After a short period of reflection and doubt, I'm back in action this week, with a renewed sense of purpose. Maybe I'm buoyed by the knowledge that, if this composing thing doesn't work out, my proximity to Russia makes me eminently qualified to serve as Vice-President of the U.S. Or maybe my piece is just going better now. At a concert last week, a stopped to chat with a colleague, and he asked me archly, "So what happened?" I must have looked puzzled. "With your piece! I'm dying to know." I find it comforting that, if nothing else, I at least provide some mild entertainment for my peers.
Whatever the case, I feel like it's back on track. As I explained to him, making a public admission that your piece sucks and you intend to scrap it makes it much harder to continue down the wrong path. Taking the piece down to its simplest components had the benefit of revealing something about those materials that I hadn't seen earlier: a fundamental rhythmic incompatibility that was blocking the music's progress. I was trying to reconcile two completely different sets of ideas under a single rhythmic impulse, and it wasn't ever going to work, at least not the way I was doing it. On the one hand, I had a set of very free, floating, quasi-diatonic ideas that, while rhythmic and repetitive, were non-periodic in their repetitiveness. On the other, I had very rigid, diatonic, periodic materials. Although constructed around the same 16th-note pulse, I was never able to make one become the other, because while the rigid material offered the possibility of change, the free materials were completely static, objects that offered no way of turning into anything else, and in combination with the developmental materials, had the effect of the stopping the piece in its tracks every time I introduced them.
This contrast between static ideas and developmental ideas, and the recognition of which is which, is one of the central difficulties of composing for me. Unable to reconcile the two in this piece, I decided to just render all the materials static, to not develop any of them in a linear way. Rather, they're constantly rearranged and juxtaposed differently, changing the perspective on each idea as it encounters another set of objects. The result thus far is like a sonic mobile, with blocks of ideas floating around freely between the two players. They sometimes play together as a sort of meta-guitar, with the Baroque guitar acting as an extension of the theorbo's upper register, sometimes they circle around each other freely. The whole thing has a kind of "suchness" to it – an unhurried, aimless sense of balance, an absence of need to change the materials in any way, their true nature having been revealed – that I find appealing at this moment in time. It turns out that I really wanted to write yet another slow, meditative piece.
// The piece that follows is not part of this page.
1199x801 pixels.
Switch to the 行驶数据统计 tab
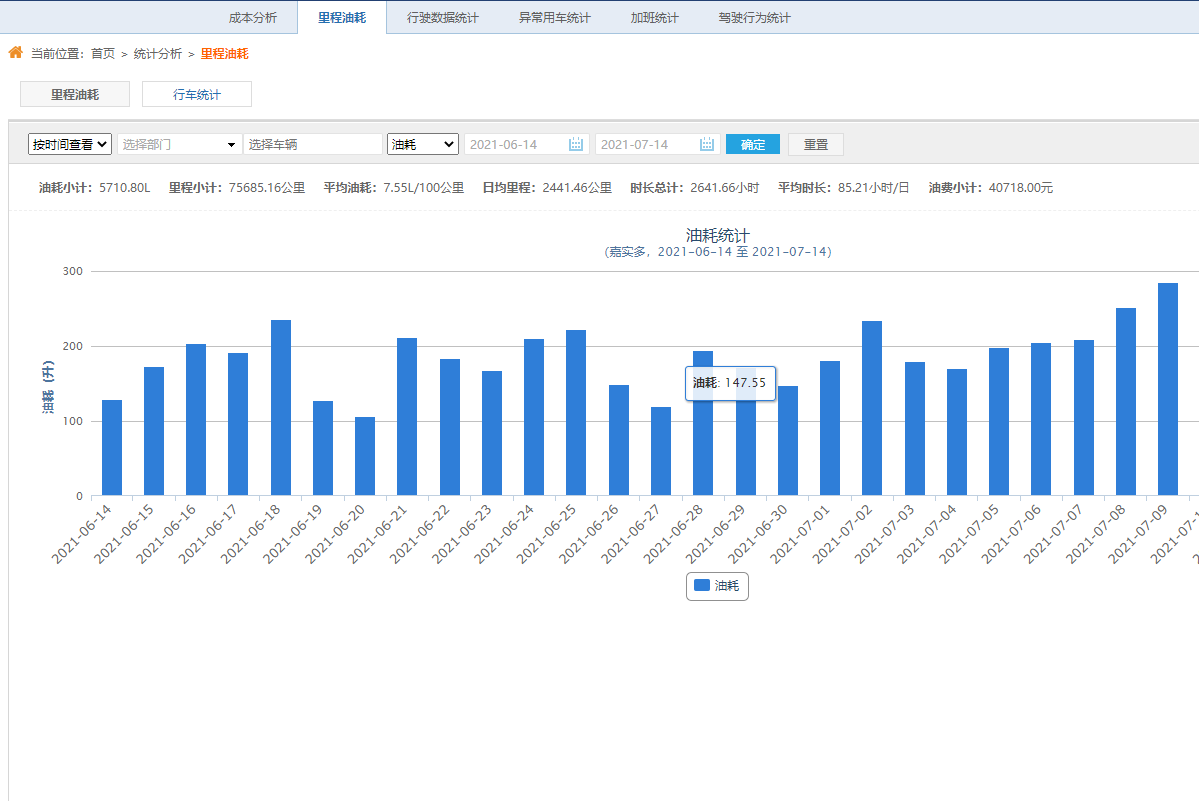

I also have the troublesome Baroque guitar at my disposal for the next couple of weeks, so I can get my head around its odd tuning: five courses of strings in a re-entrant tuning (reading top-down) of E-B-G-D-A, where the D and A sound in the same register as the E minor triad. This cluster tuning creates some difficulties in imagining voicings, so having it around to experiment with will make things easier.
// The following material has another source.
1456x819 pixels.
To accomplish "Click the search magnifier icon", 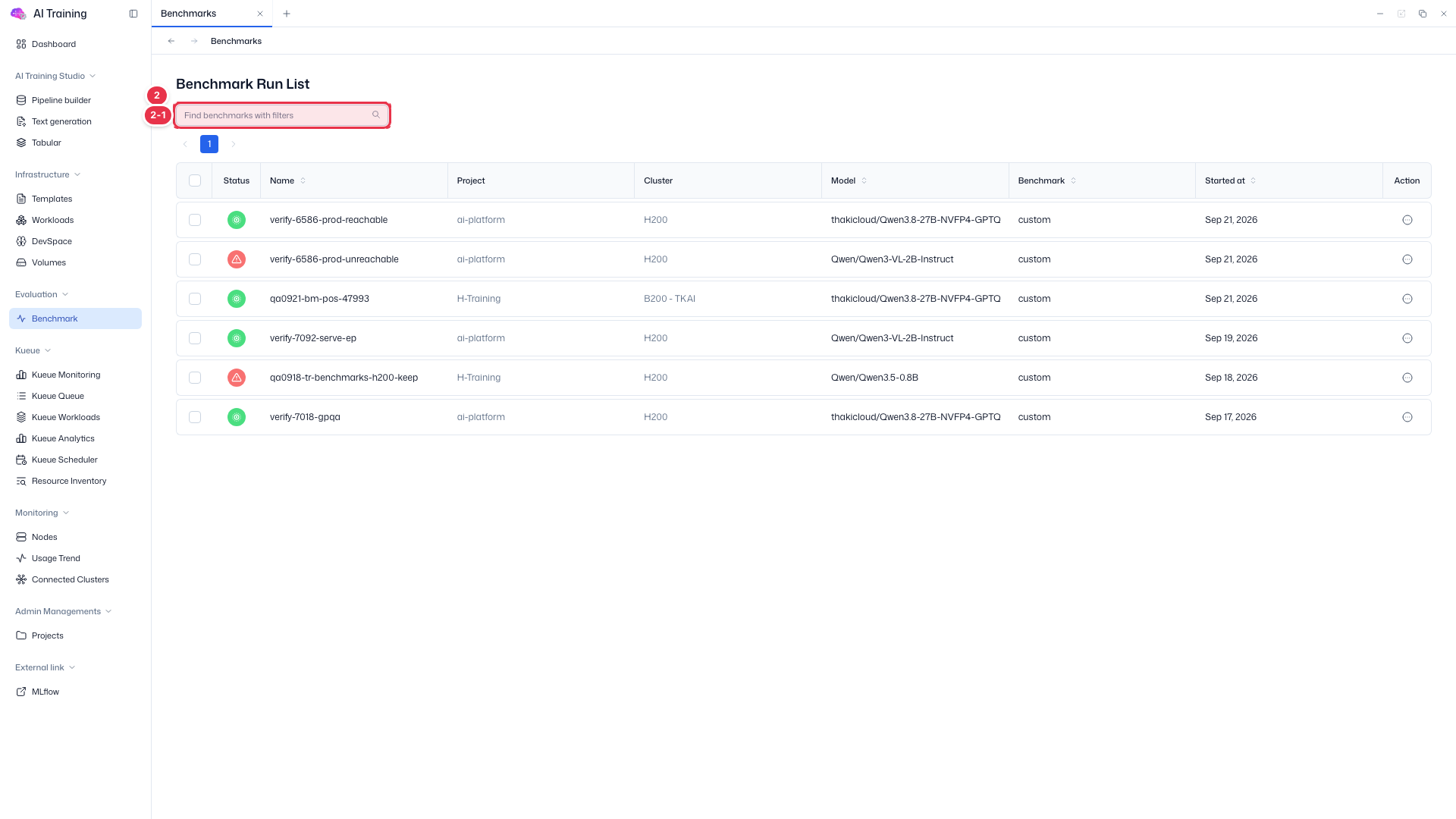I will point(376,115).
In line with the idea of "suchness", I took up a friend's invitation to join him last night at the local Zen center to sit zazen and hear a teisho, a teaching speech, by a visiting sensei. It was a new experience for me, as I'm mainly a solitary practicioner and consider religious expression a deeply private matter, to the point where I found a short group recitation of text mildly alarming. I found it very reassuring to hear some of the things I've been working on in my own time confirmed, and may just continue with the idea of group practice. I definitely enjoyed the feeling of being one person among many sitting in silence, doing nothing.
There's a "suchness" to life here, a feeling that each day, no matter how busy, spirals inevitably toward silence and stillness in the end, even in the city. It's embedded in Finnish culture, the value of silence ("silence is gold"), and conversations have a way of settling into enjoyable, unplanned lulls that don't require breaking. In fall especially, there's a drawing inward that happens – to people, to the earth, to the air – that makes one especially aware of silence and its place in life. (Verlyn Klinkenborg recently wrote a beautiful NY Times piece about silence in boreal Finland.) Some, myself included, would say that this craving for silence and privacy can manifest itself in extremes of social non-interaction, but it's still nice to be part of a culture that places such great weight on the importance of silence as a counterpoint to activity.
A blog by composer Matthew Whittall. Classical music, contemporary and otherwise, with assorted digressions.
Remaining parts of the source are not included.